Do you really want to use your own DNS servers?
Now, for those of you who are not familiar with the term DNS server let me start with a small explanation…
When you register a domain name you’re basically generating a name which you or other people can use to reach a certain place on the Internet. For example; “www.yourdomain.com” could be pointed to a webserver which hosts your website. “mail.yourdomain.com” could be pointed at a mailserver; a computer which makes sure that you can receive and maybe sent e-mail. Maybe you’d even use GD’s forwarding features so that “chat.mydomain.com” points to one of your social webpages…
But how does this all work?

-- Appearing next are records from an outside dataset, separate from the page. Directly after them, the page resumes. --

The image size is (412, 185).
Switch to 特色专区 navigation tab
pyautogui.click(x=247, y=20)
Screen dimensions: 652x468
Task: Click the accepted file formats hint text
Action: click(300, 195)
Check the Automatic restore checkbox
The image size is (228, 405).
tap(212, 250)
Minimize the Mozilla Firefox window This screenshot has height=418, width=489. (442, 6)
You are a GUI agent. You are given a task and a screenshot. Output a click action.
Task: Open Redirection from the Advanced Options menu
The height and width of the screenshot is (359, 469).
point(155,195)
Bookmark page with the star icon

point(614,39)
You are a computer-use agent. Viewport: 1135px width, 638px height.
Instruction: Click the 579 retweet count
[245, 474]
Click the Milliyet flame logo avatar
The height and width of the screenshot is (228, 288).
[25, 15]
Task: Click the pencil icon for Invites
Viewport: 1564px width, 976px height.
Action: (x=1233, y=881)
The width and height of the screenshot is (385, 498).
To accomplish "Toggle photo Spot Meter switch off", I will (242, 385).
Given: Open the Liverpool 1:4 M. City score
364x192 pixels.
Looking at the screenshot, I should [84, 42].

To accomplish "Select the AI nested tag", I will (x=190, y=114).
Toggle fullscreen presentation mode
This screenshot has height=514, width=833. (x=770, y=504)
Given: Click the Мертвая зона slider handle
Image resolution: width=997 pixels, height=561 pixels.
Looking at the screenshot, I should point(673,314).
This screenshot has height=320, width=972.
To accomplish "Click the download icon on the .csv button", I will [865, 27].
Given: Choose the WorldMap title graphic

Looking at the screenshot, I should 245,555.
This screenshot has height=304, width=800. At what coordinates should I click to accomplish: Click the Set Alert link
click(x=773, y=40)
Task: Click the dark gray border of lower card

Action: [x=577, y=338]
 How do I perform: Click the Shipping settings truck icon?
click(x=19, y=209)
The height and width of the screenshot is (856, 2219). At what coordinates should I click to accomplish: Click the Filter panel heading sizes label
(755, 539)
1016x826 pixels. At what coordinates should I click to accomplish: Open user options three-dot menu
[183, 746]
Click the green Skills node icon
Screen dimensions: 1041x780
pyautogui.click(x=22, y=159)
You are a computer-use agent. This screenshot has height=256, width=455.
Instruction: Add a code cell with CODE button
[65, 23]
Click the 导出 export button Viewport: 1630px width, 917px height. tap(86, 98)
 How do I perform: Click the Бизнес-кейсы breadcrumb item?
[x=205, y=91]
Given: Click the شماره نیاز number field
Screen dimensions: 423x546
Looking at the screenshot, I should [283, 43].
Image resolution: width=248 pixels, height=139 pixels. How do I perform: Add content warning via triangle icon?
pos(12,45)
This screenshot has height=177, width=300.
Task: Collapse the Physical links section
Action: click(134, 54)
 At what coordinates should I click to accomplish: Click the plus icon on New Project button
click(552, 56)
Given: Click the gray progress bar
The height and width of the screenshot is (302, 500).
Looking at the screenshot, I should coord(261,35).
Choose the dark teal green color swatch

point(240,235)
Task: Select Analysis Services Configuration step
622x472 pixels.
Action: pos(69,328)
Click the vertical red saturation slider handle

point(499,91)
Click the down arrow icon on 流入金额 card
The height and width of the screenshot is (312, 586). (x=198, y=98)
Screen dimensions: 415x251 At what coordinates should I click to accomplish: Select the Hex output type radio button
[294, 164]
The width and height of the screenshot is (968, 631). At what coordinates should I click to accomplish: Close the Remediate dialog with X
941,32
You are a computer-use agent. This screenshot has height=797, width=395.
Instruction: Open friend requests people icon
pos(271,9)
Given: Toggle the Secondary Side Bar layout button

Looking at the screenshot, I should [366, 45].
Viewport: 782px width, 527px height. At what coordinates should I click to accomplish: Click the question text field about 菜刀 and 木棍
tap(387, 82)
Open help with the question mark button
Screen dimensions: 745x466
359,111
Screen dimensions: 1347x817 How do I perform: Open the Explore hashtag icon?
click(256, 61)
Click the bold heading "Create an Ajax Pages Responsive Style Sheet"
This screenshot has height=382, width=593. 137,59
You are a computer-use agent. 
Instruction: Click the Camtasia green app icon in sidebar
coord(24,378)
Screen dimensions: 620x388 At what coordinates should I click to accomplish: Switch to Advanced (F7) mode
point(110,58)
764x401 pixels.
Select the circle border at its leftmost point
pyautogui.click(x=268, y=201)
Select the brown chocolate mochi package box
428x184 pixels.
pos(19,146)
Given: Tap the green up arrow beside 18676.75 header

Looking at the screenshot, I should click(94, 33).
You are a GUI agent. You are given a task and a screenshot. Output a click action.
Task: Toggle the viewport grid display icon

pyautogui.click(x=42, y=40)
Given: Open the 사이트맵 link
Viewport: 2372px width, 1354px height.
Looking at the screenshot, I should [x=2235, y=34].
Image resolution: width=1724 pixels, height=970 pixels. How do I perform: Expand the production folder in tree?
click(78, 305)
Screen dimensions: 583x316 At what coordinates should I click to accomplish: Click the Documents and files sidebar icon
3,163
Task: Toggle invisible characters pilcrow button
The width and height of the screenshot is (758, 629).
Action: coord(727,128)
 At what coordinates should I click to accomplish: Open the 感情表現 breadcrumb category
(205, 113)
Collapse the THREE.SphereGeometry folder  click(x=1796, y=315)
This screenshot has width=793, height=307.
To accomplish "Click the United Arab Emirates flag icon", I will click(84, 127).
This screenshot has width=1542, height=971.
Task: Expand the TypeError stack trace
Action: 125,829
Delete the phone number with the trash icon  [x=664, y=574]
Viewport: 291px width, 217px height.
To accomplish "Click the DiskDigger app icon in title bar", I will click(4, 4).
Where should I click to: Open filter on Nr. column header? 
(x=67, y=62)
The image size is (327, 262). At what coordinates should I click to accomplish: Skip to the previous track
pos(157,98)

How does your browser know where to go to when you tell it that you wish to see “www.yourdomain.com” ?
The answer is a so called DNS server. DNS stands for ‘Domain Name System’ or ‘Domain Name Server’, it is a way in which names can be translated to computer addresses; the so called IP address. A browser can’t very much with a name, but it sure knows how to put an IP address to good use!
So everything which may be required to know about a domain’s contents is stored in a DNS server which is responsible for that domain.
And this is also why you should be very reluctant with hosting your own DNS server(s). Should something go wrong with your DNS server in any way then it is not unthinkable that people can abuse it to take over your website, e-mail or worse….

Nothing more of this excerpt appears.